Police say the human driver of a delivery truck was at fault

A new 8-person autonomous shuttle just started service yesterday in Las Vegas.
Keolis

The debut of a new autonomous shuttle service in Las Vegas, the “largest trial of its kind in the United States” according to transit officials, was marred when the vehicle was involved in a slight fender-bender.

The AAA Free Self-Driving shuttle, an Arma vehicle built by Navya that utilizes LIDAR technology and GPS, was on a test run yesterday in the Fremont East neighborhood when it was hit by a delivery truck.

Here’s the city’s official response to the incident:

UPDATE: Minor incident downtown Wednesday afternoon

The autonomous shuttle was testing today when it was grazed by a delivery truck downtown. The shuttle did what it was supposed to do, in that it’s sensors registered the truck and the shuttle stopped to avoid the accident. Unfortunately the delivery truck did not stop and grazed the front fender of the shuttle. Had the truck had the same sensing equipment that the shuttle has the accident would have been avoided. Testing of the shuttle will continue during the 12-month pilot in the downtown Innovation District. The shuttle will remain out of service for the rest of the day. The driver of the truck was cited by Metro.

The city’s police department said that the accident, which occurred a few minutes after noon, was the fault of the human driver, not the machine.

Sponsored by the AAA, the shuttle, with seating for 8, will be operated by Keolis, a transportation operator that runs the Deuce double-decker buses on the Strip, and has established a relationship with Las Vegas and the Regional Transportation Commission.

“This is live traffic,” says Maurice Bell, the vice president of mobility solutions for Keolis. “There’s no intervention.”

The new shuttle route, which officially starts November 8, builds off a trial held earlier this year on the Strip. To accommodate the shuttle, the city updated traffic lights and signals so they could communicate with the vehicle and adjust based on traffic flow. Keolis will position attendants on the stops along the route to make sure nobody parks where the shuttle picks up and drops off passengers.

The three-stop route, which will run on South Las Vegas Boulevard and Fremont Street in the city’s Innovation District, will operate between 11 a.m. and 7 pm. six days a week

Keolis

The company that built the shuttle, Navya, also announced this week that it will be bringing its new Autonom autonomous cab to Las Vegas in January, and run limited trials during the annual Consumer Electronics Show, ideally leading up to regular service in the city and elsewhere.

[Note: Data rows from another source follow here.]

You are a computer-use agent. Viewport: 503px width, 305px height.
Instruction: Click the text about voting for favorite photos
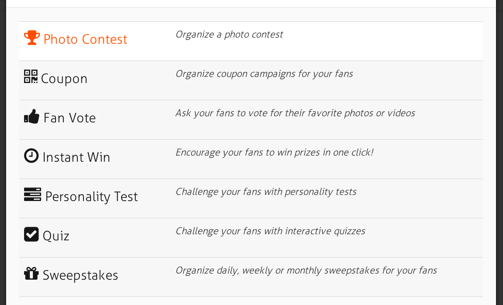pos(295,113)
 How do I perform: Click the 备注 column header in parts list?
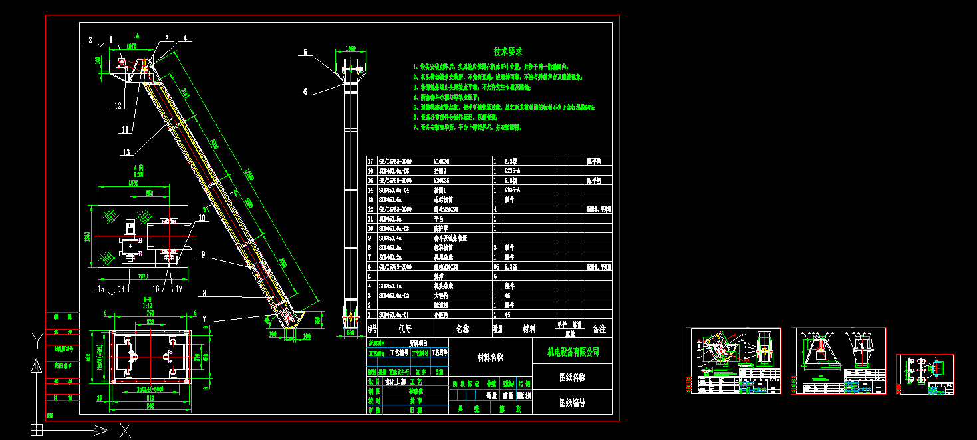click(x=599, y=329)
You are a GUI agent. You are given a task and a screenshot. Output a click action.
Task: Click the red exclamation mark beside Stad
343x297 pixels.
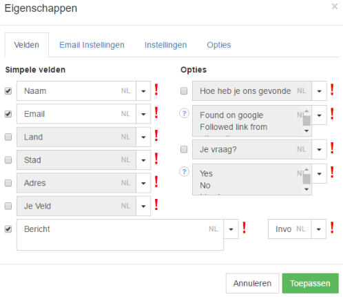(x=156, y=159)
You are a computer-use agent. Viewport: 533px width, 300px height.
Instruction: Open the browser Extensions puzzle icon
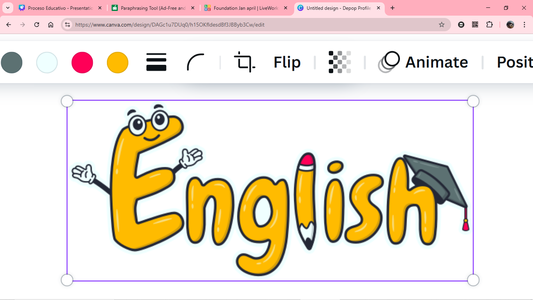coord(489,25)
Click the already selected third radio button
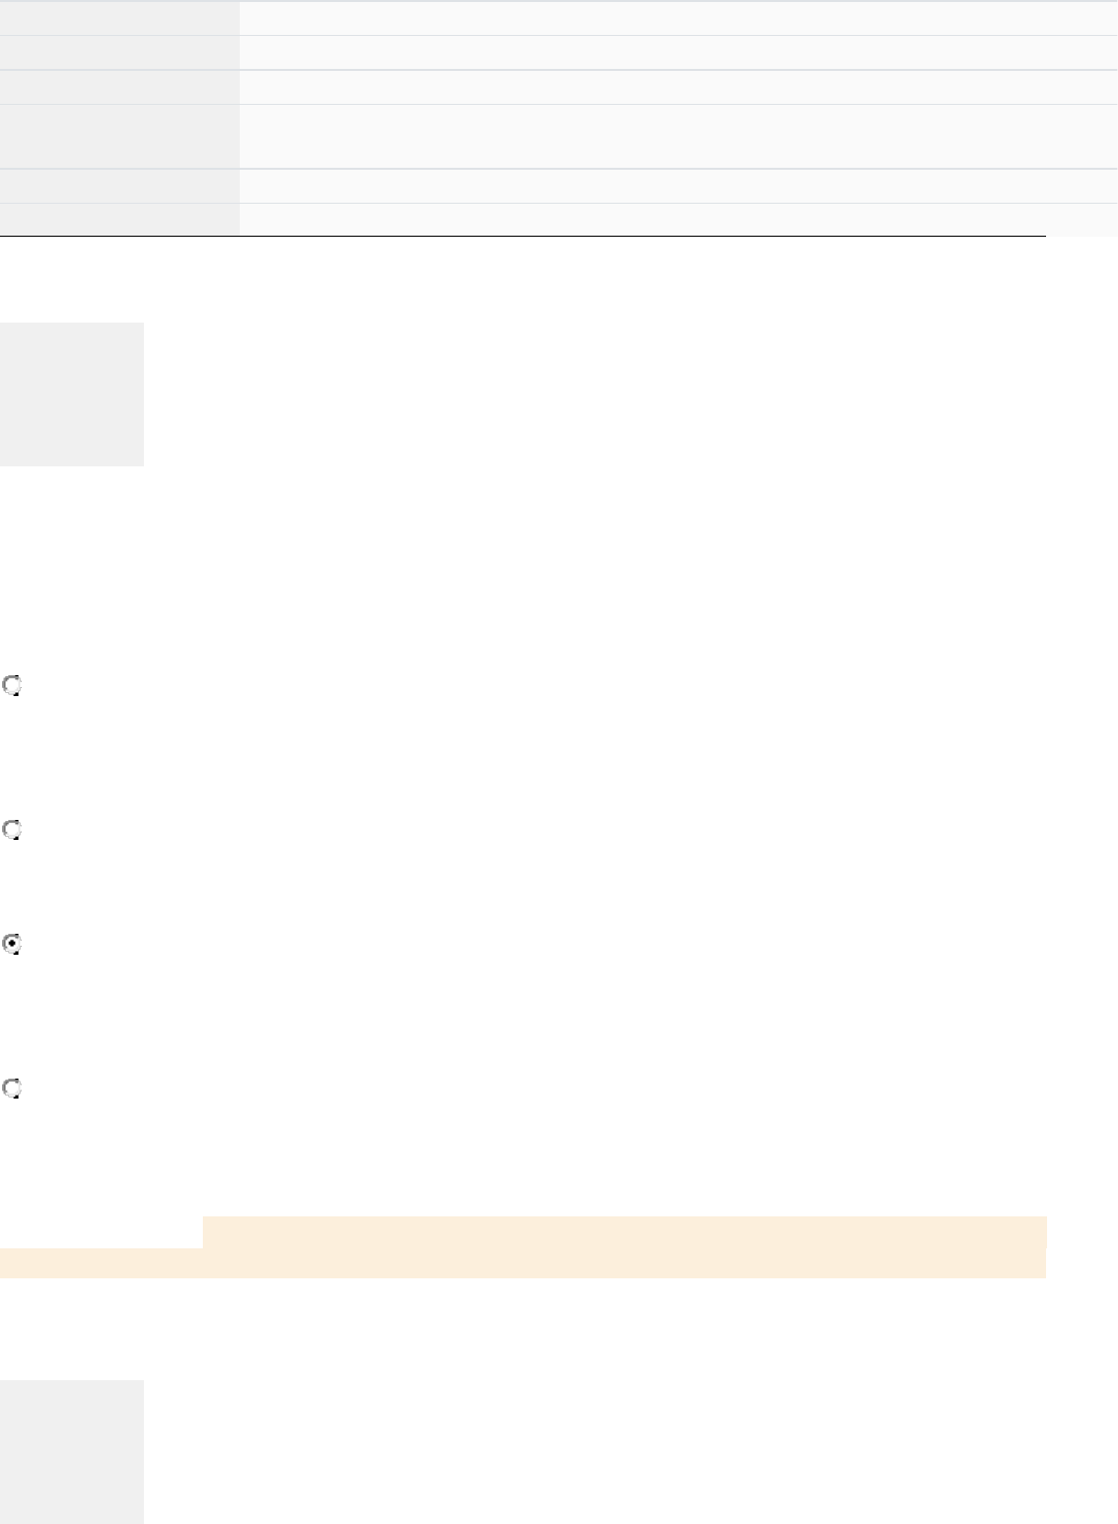This screenshot has height=1524, width=1118. pyautogui.click(x=12, y=944)
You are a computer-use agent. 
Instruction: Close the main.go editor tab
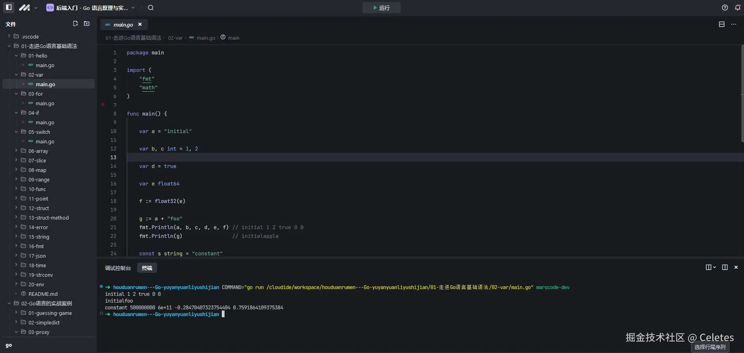140,25
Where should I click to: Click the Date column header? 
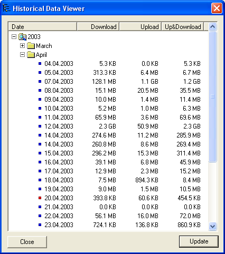43,27
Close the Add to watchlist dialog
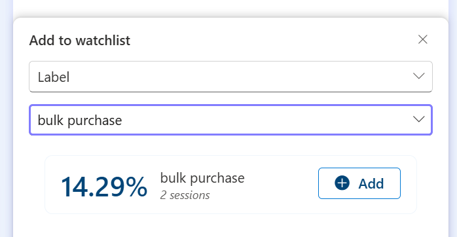The height and width of the screenshot is (237, 457). [x=422, y=39]
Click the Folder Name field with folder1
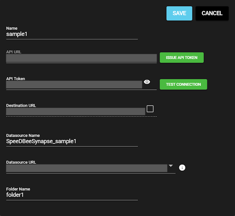The width and height of the screenshot is (235, 216). 72,195

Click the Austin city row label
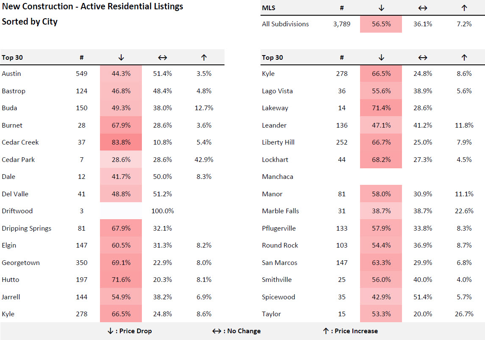(11, 74)
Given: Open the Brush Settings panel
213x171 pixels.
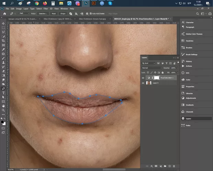Looking at the screenshot, I should 191,54.
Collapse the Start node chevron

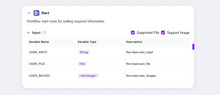29,13
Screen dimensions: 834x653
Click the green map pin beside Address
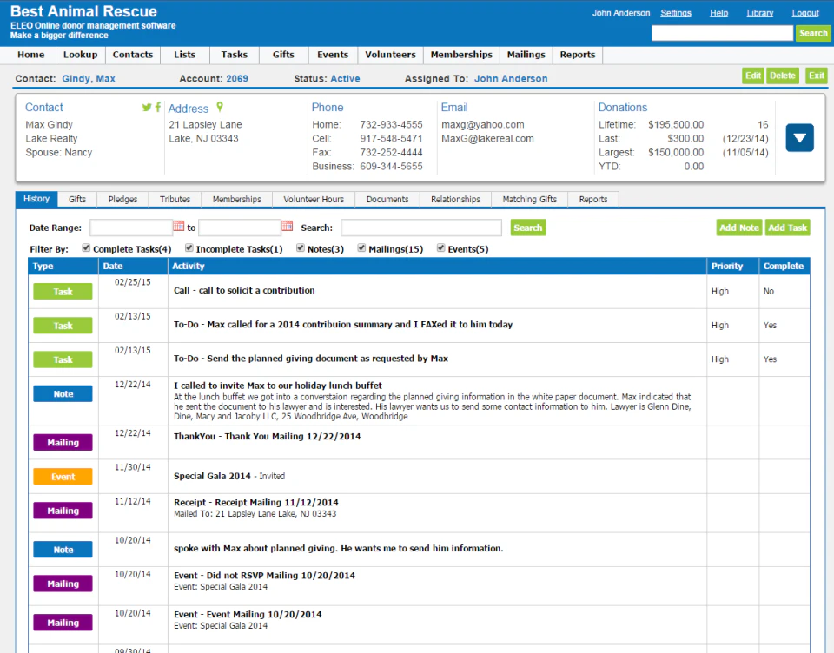[219, 107]
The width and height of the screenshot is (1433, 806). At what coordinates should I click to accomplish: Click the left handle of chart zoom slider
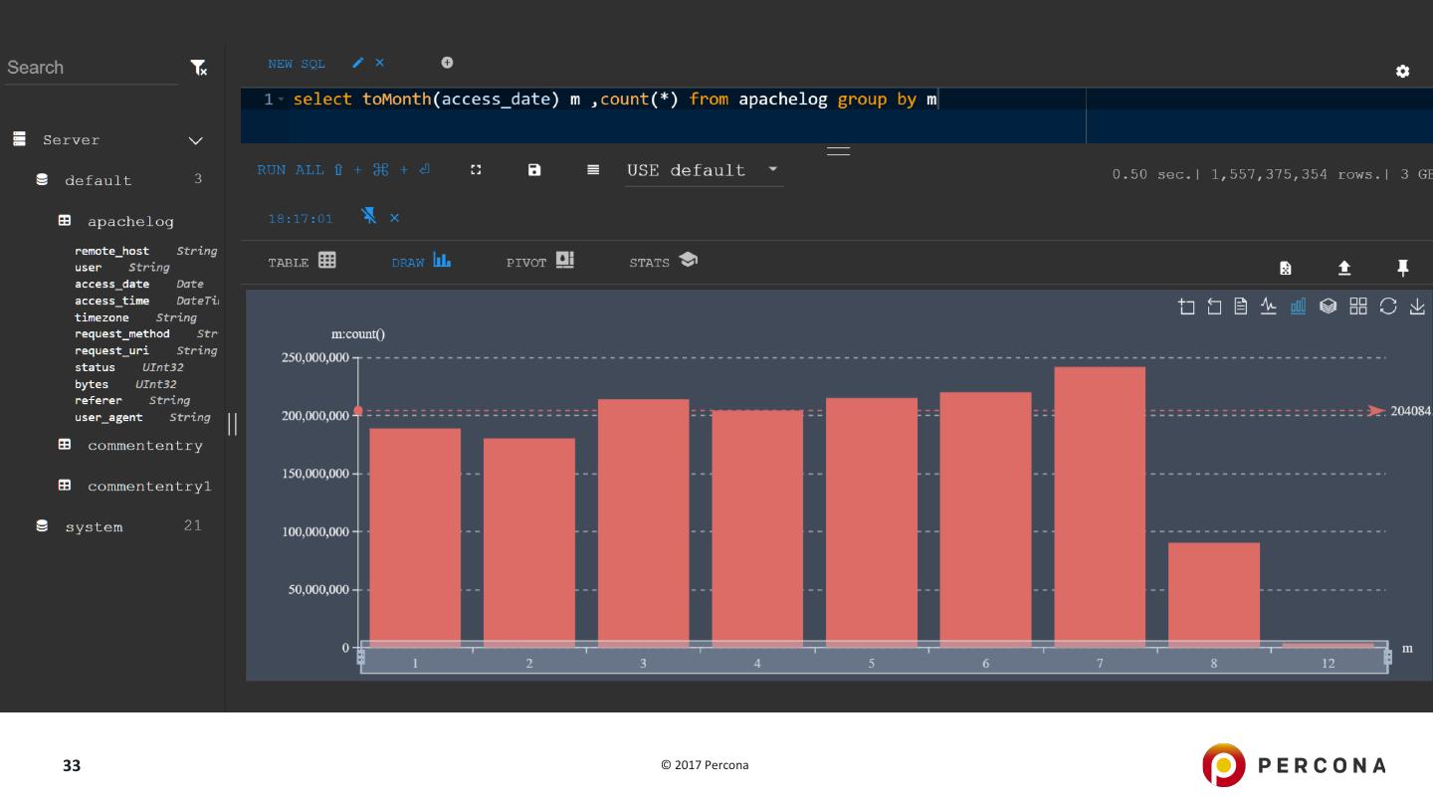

Yesterday’s minor incident won’t deter the trial, Bell says. The company will continue to collect data to help improve the shuttle, and eventually hopes to expand the network of shuttles to create a kind of “feeder service” that expands the reach of already established mass transit systems. The trial aims to provide rides for a quarter-million residents and visitors, and help expose people to AV technology for the first time while gathering data on consumer reaction and vehicle performance.